■ **GOAL OF THE EXERCISE**: Reproduce verbatim the records between the line that contains "You are a computer-use" and the end of the records, inclusive.

■ **RECORDS PROVIDED**:
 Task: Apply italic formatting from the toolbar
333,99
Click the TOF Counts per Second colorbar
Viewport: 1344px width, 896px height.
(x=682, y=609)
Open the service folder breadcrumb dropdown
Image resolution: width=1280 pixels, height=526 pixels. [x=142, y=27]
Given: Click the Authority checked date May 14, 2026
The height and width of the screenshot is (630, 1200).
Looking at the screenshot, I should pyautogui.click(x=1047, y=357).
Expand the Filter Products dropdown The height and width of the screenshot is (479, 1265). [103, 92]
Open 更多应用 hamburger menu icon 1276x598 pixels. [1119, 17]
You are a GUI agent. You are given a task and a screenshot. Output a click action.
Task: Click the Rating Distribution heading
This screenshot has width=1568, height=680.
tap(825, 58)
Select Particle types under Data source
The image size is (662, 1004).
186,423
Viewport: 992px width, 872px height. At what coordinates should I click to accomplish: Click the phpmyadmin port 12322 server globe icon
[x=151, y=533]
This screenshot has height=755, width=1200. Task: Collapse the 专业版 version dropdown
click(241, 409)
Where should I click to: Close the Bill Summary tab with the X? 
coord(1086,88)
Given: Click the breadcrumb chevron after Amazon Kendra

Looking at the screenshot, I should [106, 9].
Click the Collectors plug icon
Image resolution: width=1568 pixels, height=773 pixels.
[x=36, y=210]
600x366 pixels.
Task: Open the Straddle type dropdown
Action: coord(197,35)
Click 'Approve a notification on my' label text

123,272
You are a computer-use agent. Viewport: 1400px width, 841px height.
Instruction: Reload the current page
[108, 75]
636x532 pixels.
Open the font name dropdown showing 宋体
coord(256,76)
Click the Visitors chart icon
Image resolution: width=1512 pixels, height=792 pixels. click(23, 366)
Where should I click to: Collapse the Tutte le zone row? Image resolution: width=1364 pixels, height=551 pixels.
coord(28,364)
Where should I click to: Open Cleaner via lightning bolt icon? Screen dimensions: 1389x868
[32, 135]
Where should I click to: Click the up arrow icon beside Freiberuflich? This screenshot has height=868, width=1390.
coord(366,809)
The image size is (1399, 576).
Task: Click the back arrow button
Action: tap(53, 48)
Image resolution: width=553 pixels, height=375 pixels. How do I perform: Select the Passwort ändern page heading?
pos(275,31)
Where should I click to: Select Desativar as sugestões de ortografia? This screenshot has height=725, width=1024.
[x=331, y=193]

■ **TASK SOLUTION**:
You are a computer-use agent. Viewport: 1400px width, 841px height.
Instruction: Reload the current page
[108, 75]
636x532 pixels.
Open the font name dropdown showing 宋体
coord(256,76)
Click the Visitors chart icon
Image resolution: width=1512 pixels, height=792 pixels. click(23, 366)
Where should I click to: Collapse the Tutte le zone row? Image resolution: width=1364 pixels, height=551 pixels.
coord(28,364)
Where should I click to: Open Cleaner via lightning bolt icon? Screen dimensions: 1389x868
[32, 135]
Where should I click to: Click the up arrow icon beside Freiberuflich? This screenshot has height=868, width=1390.
coord(366,809)
The image size is (1399, 576).
Task: Click the back arrow button
Action: tap(53, 48)
Image resolution: width=553 pixels, height=375 pixels. How do I perform: Select the Passwort ändern page heading?
pos(275,31)
Where should I click to: Select Desativar as sugestões de ortografia? This screenshot has height=725, width=1024.
[x=331, y=193]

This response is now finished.